Ruf nach Berichtspflicht für Länder

Dass Staaten fast alle Informationen, wie sie Großunternehmen besteuern, welche Vorteile und Rabatte sie ihnen etwa gewähren, geheim halten, verhindert laut dem Bericht, dass es hier je zu mehr Gerechtigkeit kommt. Das Auffliegen von Steuerskandalen sei daher von zentraler Bedeutung. Zugleich wird aber gefordert, dass die EU eine Berichtspflicht für jedes Mitgliedsland über die Kosten und den Nutzen der den Unternehmen gewährten Steuervergünstigungen einführt. Dieses öffentliche „Country-to-Contry-Reporting“ wird derzeit diskutiert, aber vom Gros der Mitgliedsländer abgelehnt.

Immerhin seien Fortschritte bei der Abschaffung anonymer Briefkastenfirmen erreicht worden, die dazu dienten, Geld zu verstecken und somit Steuern zu hinterziehen, so der Bericht.

„Überaus bedenklich“

Geheime, verbindliche Steuervorbescheide, die in den letzten Jahren laut Bericht zunahmen, müssten, so eine der weiteren Forderungen der NGOs, wieder eingedämmt werden.

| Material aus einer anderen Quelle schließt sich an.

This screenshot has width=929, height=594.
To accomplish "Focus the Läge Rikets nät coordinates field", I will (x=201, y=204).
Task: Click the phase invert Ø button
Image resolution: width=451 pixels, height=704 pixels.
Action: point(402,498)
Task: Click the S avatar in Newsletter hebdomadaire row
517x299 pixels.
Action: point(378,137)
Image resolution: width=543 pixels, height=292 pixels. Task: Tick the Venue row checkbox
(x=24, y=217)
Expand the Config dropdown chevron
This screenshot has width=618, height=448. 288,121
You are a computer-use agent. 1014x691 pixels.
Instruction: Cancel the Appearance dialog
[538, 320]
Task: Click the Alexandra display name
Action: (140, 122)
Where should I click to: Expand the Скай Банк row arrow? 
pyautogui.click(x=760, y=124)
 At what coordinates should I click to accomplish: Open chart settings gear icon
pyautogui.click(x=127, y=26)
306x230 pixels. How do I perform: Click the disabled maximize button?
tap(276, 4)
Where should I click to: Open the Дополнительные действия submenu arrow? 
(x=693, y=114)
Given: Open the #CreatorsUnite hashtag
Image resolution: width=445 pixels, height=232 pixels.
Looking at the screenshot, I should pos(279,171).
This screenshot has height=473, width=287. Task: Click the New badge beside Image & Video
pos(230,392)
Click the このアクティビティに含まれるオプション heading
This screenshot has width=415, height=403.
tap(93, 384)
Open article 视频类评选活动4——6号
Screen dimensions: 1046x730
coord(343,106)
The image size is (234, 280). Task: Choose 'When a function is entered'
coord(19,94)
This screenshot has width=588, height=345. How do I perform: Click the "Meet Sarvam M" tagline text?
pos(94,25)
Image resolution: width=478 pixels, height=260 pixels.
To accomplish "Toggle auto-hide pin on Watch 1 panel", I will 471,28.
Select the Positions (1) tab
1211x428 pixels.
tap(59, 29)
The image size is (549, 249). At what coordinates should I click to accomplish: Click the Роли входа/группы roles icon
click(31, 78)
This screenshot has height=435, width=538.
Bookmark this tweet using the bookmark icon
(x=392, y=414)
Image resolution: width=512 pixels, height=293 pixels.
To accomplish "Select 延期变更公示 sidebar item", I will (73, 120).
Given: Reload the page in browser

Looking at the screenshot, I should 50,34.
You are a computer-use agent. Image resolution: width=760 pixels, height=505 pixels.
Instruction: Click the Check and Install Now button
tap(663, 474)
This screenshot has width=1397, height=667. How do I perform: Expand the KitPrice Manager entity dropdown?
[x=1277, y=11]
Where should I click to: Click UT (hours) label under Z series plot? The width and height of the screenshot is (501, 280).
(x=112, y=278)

Kritik üben sie auch an den Doppelbesteuerungsabkommen mit Entwicklungsländern, die „überaus bedenklich“ seien. Viele Firmen entrichten offenbar ihre Steuern in einem EU-Land, weil dort der Satz deutlich billiger ist. Entwicklungsländer trifft dieser Steuerentgang aber besonders hart.

Die 21 NGOs fordern zudem, dass jedes Land ein öffentlich zugängliches Register der Eigentümer von Unternehmen und anderen Rechtsformen schaffen. Nur so könne Steuerflucht von geheimen Eigentümern verhindert werden. Der Bericht schlägt vor, das in der geplanten Überarbeitung der EU-Geldwäscherichtlinie zu regeln.

Österreich unter „Blockierern“

Der Bericht enthält für jedes untersuchte Land - unter ihnen Österreich - auch ein eigenes Kapitel. Für ATTAC ergibt sich daraus klar, dass Österreich zu den „Blockierern“ gehöre. Wien stemme sich gegen eine Berichtspflicht für Unternehmen darüber, in welchen Ländern sie wie viele Gewinne verbuchen und Steuern entrichten. Zudem sei Österreich in Sachen Briefkastenfirmen und intransparente Konstruktionen gegen öffentliche Register über wirtschaftliche Eigentümerinnen und Eigentümer. Unklar ist derzeit, ob die künftige Regierung in Sachen Steuerpolitik eine Kursänderung vornehmen wird.

Entwicklungsländer benachteiligt

Generell, betont der Steuergerechtigkeitsbericht, müssten alle Länder in zwischenstaatlichen Verhandlungen gleichberechtigt werden. Noch immer sei es aber so, dass die OECD-Staaten die Richtlinien diktierten und Entwicklungsländer diese dann übernehmen müssten. Internationale Besteuerungsverhandlungen - auch jetzt schon höchst komplex und langwierig - würden dadurch freilich wohl nicht einfacher. Unklar ist, ob die EU und vor allem die Mitgliedsländer auf den Bericht reagieren und zumindest Teile der Vorschläge übernehmen werden.